**What is needed:** Below are some records. Set down exactly the line holding "Click the Over Under (2.5) column header" and every later line through the end, omitting the pictures.

[Records from a data collection]

-------------------------

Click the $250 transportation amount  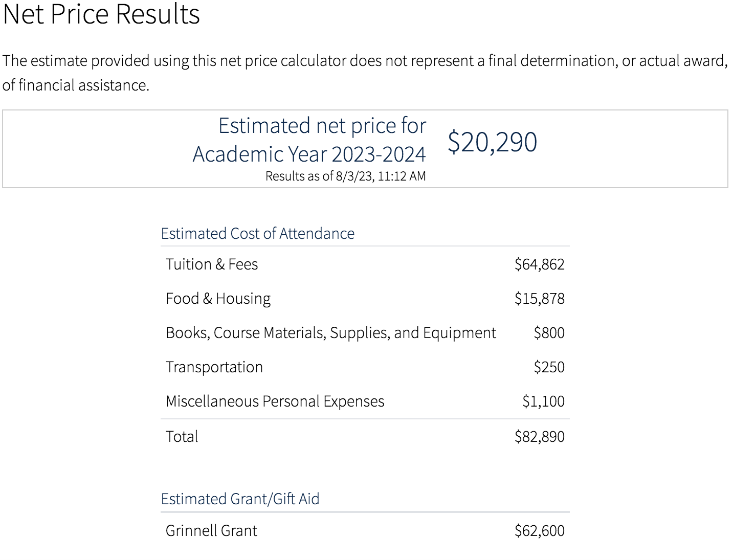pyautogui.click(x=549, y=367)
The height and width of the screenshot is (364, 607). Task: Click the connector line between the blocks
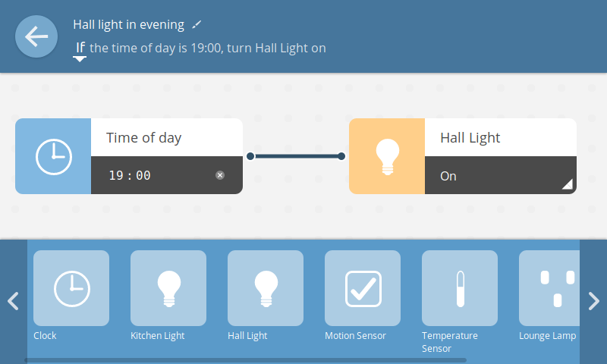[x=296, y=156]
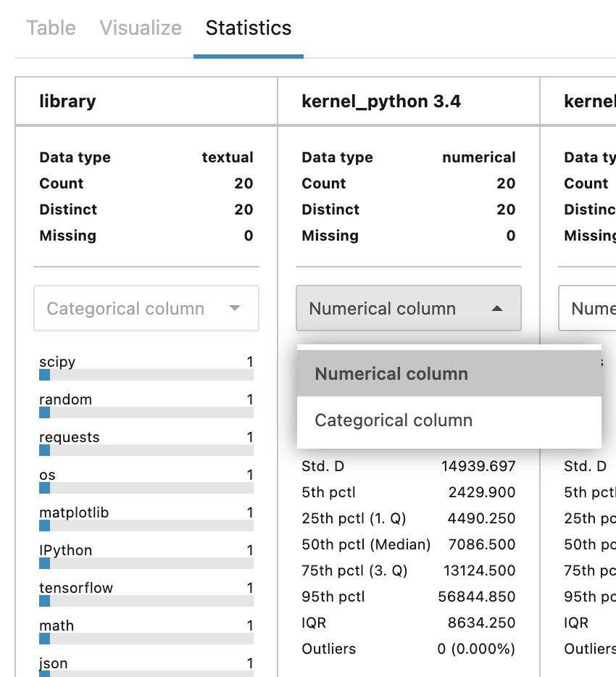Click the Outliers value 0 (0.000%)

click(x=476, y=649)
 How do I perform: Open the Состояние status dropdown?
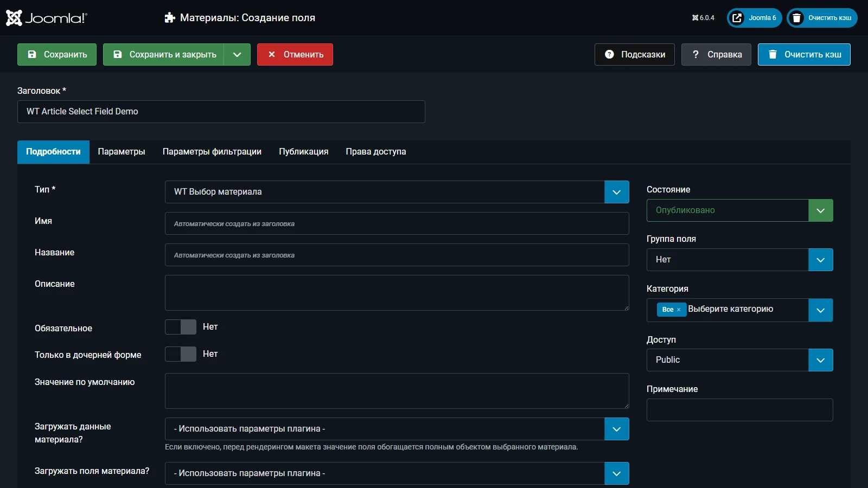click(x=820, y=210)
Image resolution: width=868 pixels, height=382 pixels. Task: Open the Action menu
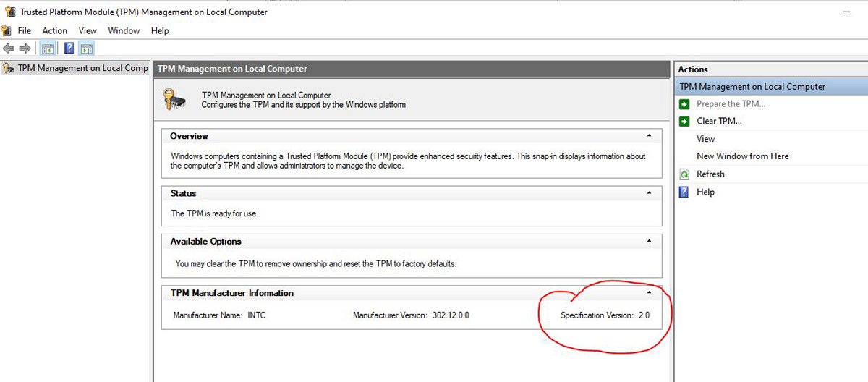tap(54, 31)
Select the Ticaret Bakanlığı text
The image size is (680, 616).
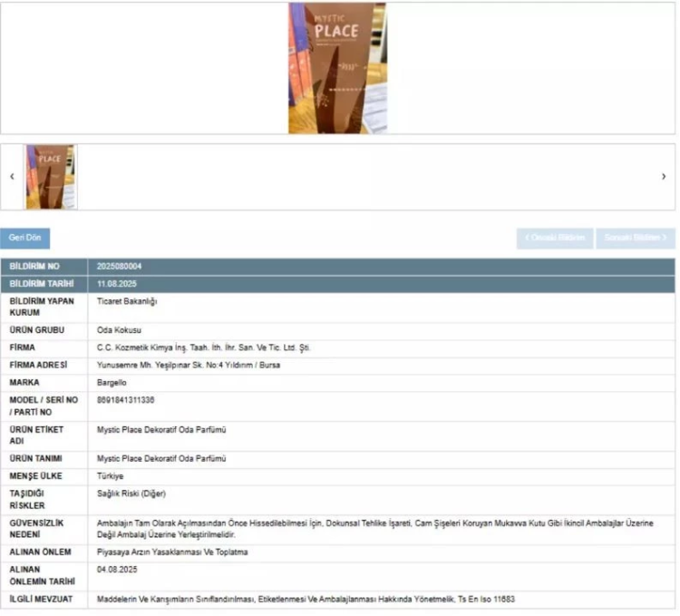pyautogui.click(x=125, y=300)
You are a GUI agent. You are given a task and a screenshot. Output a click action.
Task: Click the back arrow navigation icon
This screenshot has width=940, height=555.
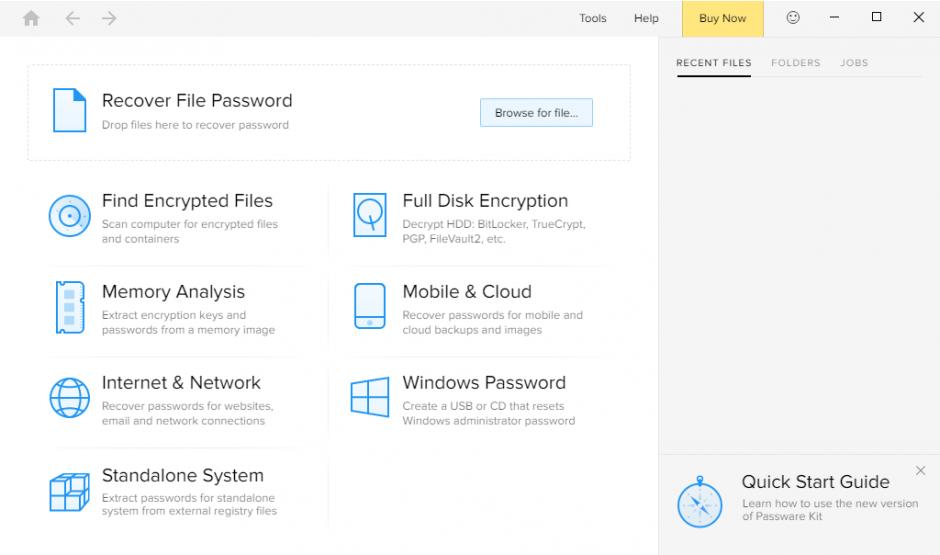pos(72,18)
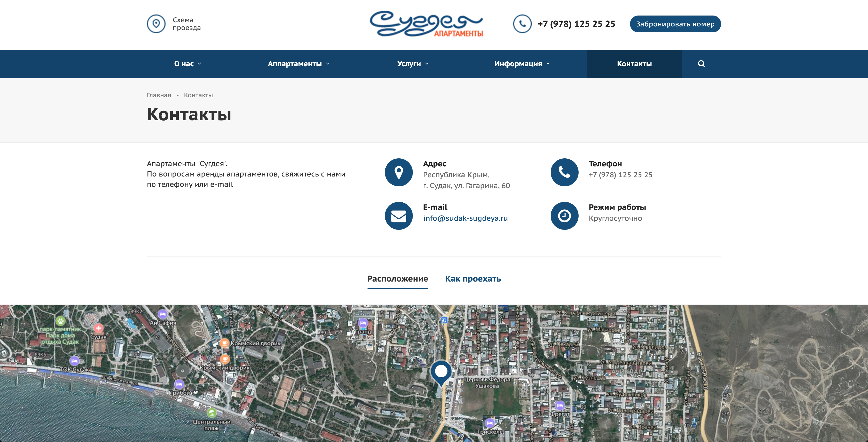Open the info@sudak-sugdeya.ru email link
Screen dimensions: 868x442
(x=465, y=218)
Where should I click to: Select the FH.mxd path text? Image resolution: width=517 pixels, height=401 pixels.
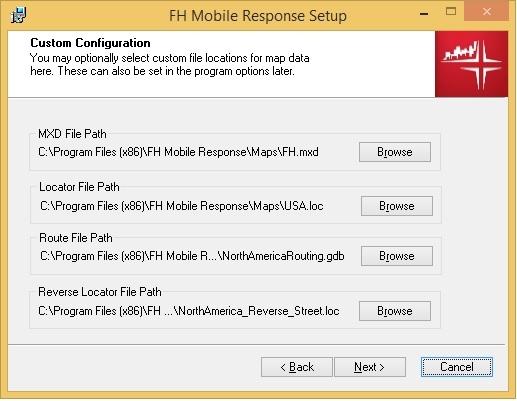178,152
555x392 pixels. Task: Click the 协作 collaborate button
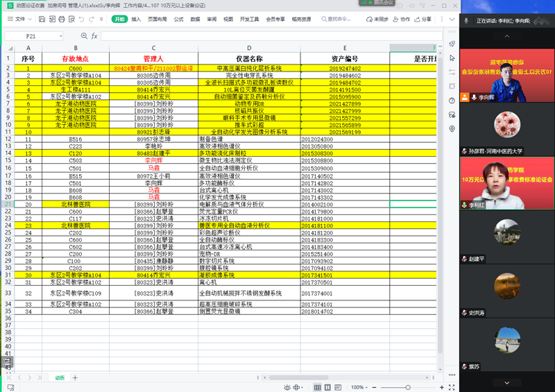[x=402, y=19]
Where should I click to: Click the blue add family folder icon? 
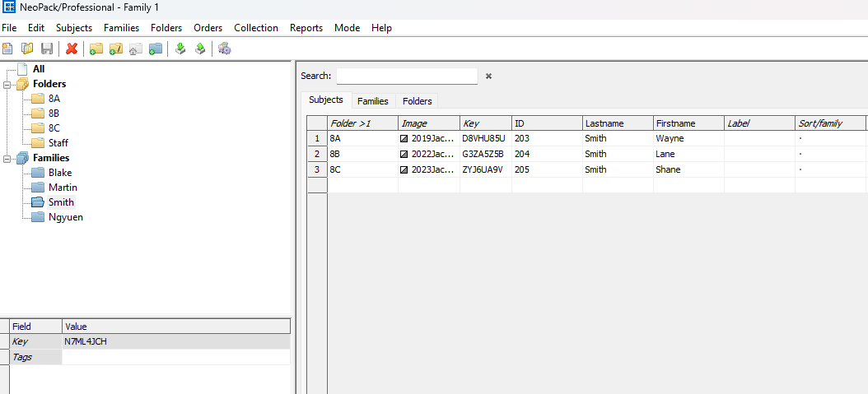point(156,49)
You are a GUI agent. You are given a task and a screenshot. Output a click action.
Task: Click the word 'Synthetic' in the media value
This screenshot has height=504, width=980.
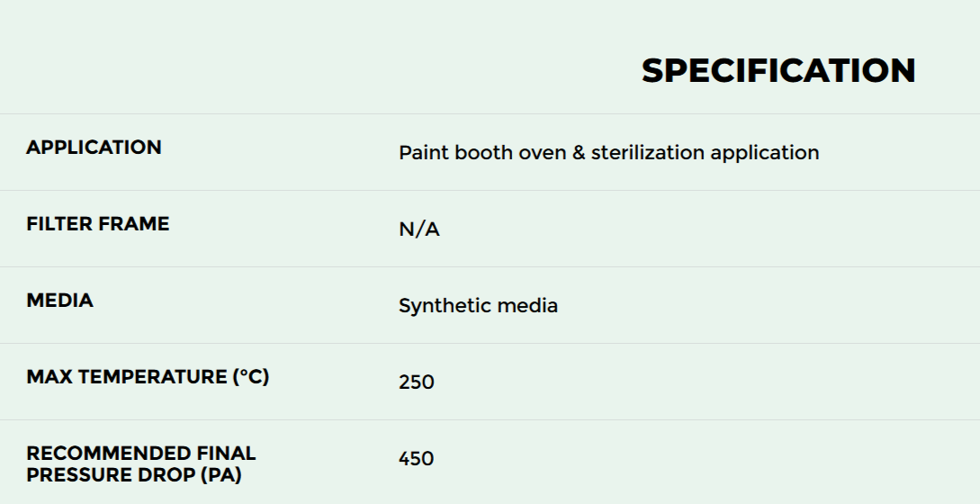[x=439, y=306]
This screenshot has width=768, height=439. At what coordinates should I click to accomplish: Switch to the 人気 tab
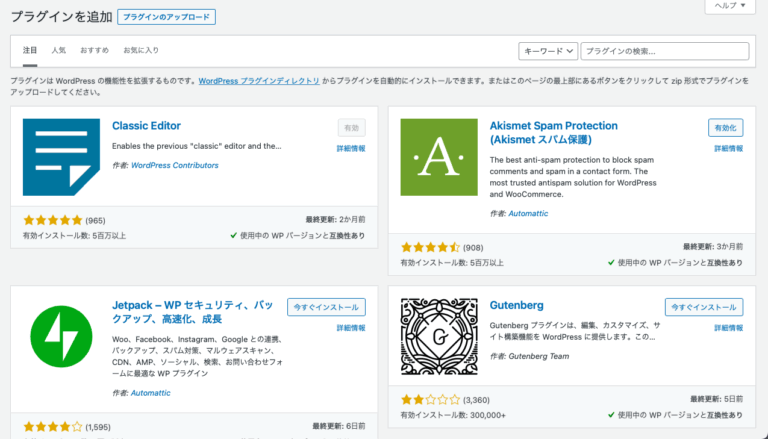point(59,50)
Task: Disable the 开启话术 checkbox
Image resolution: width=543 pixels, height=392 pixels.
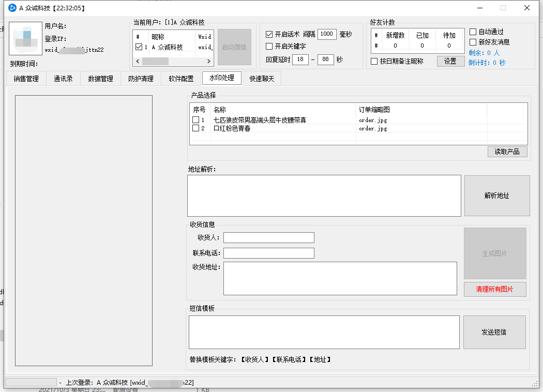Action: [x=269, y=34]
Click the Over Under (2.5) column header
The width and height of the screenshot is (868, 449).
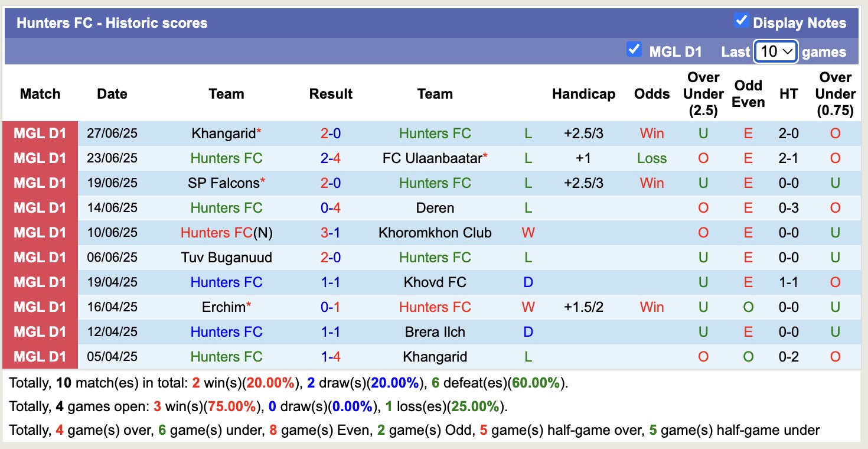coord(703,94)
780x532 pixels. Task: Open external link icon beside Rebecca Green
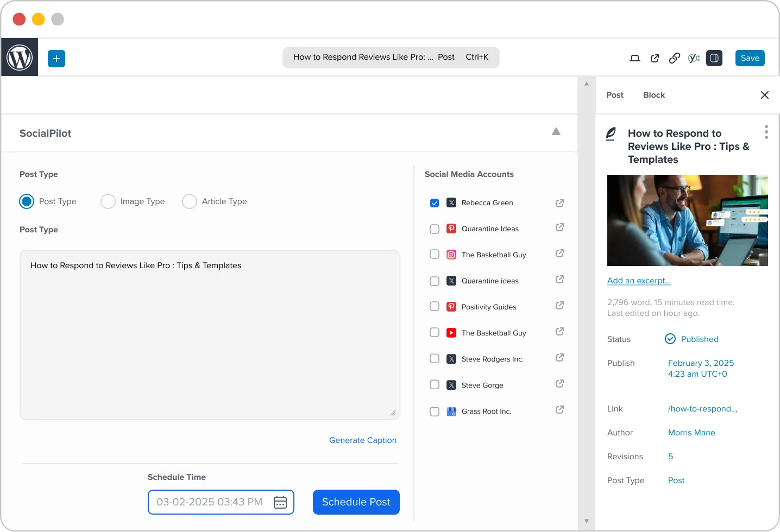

-------------------------

**Exercise answer:**
Click the Over Under (2.5) column header
The width and height of the screenshot is (868, 449).
coord(703,94)
780x532 pixels. Task: Open external link icon beside Rebecca Green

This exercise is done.